**Task requirements:** Please find every line in the records below that contains the word "Explorer", and copy it.

----------

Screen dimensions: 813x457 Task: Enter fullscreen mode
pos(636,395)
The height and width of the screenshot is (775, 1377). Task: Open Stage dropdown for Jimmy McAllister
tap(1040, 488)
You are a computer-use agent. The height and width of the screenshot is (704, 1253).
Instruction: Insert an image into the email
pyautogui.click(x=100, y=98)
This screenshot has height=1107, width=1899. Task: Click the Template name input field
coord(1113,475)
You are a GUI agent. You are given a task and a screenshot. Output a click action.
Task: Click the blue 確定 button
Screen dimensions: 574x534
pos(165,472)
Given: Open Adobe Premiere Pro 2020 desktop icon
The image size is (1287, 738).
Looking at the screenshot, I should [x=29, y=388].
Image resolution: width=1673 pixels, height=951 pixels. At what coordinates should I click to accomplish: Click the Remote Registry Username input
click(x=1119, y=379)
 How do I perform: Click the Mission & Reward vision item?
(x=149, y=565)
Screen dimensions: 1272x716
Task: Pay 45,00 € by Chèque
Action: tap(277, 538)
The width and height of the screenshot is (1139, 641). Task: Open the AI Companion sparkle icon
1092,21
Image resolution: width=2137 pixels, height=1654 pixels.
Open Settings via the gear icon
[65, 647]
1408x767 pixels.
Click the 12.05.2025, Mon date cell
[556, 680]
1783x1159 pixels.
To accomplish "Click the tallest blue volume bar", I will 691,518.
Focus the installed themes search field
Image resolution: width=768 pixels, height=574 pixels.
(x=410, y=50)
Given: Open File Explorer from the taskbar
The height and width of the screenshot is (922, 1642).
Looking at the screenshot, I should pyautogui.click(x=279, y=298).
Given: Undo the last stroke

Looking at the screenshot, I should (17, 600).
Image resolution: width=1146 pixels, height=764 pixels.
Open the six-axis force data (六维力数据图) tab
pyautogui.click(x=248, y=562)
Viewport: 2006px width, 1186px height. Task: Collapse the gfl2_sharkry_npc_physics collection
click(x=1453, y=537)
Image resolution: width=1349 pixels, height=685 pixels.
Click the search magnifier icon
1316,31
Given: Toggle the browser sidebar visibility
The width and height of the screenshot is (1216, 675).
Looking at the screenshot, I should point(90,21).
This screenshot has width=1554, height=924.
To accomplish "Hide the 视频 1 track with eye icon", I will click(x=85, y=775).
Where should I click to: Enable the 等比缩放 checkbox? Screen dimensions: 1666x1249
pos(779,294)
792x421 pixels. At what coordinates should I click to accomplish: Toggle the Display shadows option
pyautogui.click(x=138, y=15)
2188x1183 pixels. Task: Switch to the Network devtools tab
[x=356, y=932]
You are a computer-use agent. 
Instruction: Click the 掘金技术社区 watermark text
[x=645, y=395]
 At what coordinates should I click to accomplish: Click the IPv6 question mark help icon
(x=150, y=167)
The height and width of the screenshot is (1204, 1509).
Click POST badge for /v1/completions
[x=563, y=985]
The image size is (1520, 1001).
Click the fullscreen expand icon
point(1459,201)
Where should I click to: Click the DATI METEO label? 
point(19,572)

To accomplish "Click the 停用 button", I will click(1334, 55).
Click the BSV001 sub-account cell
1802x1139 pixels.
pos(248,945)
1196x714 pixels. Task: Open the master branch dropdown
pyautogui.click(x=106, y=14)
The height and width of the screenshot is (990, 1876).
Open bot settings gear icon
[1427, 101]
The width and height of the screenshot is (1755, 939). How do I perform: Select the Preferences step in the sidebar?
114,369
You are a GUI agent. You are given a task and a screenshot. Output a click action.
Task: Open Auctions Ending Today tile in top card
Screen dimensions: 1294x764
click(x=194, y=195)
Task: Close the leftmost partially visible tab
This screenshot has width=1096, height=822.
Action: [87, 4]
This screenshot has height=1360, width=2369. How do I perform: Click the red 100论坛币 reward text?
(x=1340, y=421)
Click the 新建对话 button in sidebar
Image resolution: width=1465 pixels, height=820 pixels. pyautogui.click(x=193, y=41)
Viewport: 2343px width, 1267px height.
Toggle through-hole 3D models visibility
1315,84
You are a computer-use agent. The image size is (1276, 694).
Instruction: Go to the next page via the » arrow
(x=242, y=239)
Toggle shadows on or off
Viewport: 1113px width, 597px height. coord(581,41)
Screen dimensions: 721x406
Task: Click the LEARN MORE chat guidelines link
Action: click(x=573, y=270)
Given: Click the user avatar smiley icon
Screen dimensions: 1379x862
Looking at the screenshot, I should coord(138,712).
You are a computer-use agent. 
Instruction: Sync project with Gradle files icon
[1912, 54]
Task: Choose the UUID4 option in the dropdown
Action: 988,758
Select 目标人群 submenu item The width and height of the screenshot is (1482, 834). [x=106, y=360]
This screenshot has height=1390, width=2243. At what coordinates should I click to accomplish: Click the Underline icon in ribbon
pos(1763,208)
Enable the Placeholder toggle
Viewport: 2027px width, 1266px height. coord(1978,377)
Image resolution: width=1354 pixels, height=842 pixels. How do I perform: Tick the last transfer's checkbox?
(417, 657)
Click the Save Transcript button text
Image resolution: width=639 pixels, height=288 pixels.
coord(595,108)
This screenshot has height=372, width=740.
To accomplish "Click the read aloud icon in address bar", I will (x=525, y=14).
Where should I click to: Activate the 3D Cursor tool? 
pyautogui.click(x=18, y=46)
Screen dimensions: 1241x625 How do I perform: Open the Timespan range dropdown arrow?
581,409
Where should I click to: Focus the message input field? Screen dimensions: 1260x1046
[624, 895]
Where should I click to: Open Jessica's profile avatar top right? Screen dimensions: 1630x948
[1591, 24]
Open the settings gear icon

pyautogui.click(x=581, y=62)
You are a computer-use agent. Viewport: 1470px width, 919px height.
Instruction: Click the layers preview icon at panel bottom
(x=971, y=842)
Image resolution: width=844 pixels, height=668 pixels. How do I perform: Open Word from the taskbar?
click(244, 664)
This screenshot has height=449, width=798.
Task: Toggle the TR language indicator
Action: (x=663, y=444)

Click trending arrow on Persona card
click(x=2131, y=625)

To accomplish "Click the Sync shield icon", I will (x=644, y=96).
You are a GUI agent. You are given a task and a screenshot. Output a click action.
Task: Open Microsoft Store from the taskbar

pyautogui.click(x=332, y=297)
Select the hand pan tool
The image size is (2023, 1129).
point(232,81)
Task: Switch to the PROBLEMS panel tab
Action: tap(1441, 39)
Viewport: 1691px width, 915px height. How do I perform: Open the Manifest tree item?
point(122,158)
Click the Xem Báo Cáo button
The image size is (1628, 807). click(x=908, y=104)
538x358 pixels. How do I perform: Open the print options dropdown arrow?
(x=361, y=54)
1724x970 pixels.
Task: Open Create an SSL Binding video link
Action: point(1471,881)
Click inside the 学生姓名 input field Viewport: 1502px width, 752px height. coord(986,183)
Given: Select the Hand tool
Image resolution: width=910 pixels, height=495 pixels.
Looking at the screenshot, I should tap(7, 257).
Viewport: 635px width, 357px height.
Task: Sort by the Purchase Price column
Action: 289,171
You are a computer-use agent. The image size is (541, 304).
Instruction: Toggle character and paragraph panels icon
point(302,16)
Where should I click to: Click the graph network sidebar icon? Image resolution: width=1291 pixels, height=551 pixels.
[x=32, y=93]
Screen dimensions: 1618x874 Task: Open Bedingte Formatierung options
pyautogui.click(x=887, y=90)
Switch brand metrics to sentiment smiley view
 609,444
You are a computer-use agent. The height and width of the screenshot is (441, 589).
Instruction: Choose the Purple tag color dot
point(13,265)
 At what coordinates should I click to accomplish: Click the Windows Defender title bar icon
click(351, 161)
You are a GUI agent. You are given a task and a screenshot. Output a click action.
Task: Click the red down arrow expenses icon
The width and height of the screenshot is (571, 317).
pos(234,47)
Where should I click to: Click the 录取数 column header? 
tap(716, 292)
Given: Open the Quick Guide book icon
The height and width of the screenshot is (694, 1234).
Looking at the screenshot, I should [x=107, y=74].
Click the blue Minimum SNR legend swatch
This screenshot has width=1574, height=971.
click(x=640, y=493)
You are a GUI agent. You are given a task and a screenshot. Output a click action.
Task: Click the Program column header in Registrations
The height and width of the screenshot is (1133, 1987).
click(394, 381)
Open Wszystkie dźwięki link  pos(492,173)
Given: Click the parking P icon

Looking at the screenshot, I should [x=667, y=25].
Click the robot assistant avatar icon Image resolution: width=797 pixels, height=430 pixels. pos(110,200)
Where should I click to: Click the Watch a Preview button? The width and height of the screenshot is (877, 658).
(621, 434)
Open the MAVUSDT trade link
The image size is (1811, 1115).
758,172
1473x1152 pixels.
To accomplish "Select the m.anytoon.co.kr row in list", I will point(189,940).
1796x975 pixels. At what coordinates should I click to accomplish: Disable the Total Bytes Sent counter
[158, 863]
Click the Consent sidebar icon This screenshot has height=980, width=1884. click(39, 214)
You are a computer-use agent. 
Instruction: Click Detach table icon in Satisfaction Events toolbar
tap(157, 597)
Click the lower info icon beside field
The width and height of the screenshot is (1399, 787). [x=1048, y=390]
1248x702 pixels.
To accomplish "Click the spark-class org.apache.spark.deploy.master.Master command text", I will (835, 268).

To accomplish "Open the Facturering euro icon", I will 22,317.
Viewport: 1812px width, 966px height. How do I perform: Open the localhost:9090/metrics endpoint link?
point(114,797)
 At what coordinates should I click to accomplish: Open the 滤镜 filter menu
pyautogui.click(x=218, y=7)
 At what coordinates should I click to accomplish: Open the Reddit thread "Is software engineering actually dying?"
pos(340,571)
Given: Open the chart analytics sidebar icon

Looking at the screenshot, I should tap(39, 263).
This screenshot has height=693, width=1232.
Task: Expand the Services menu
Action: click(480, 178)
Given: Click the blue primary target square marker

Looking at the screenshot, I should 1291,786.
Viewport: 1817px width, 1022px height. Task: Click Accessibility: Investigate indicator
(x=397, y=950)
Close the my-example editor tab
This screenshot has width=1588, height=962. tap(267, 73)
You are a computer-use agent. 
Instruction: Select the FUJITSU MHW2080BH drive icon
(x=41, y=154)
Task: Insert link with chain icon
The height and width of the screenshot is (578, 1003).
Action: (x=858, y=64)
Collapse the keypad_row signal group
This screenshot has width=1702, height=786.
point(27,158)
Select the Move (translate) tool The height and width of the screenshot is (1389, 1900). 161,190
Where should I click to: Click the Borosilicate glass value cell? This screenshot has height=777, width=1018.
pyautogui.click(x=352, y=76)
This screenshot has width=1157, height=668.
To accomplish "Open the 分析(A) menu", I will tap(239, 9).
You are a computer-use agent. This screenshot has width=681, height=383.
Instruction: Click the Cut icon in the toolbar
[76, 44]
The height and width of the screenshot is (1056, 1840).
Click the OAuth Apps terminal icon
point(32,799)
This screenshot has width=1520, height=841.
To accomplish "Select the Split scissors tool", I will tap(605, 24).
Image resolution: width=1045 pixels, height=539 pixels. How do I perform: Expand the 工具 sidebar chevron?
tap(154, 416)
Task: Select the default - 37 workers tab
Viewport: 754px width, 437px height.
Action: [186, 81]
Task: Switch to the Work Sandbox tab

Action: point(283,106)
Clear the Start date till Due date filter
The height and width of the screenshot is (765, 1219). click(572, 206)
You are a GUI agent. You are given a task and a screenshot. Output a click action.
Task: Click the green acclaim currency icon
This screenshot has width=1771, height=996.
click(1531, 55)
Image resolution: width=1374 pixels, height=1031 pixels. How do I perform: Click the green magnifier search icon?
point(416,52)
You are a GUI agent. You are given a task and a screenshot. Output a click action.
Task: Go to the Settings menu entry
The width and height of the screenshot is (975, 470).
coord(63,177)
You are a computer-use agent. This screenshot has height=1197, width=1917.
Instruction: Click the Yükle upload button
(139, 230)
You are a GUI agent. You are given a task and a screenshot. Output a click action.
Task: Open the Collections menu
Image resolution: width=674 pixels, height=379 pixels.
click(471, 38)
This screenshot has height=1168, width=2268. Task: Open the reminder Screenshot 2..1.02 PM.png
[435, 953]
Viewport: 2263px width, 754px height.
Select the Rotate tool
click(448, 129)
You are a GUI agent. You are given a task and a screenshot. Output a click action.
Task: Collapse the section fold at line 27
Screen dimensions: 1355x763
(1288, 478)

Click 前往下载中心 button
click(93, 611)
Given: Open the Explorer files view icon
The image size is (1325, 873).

----------

**Problem solution:**
Given: Open File Explorer from the taskbar
Given: Open the Explorer files view icon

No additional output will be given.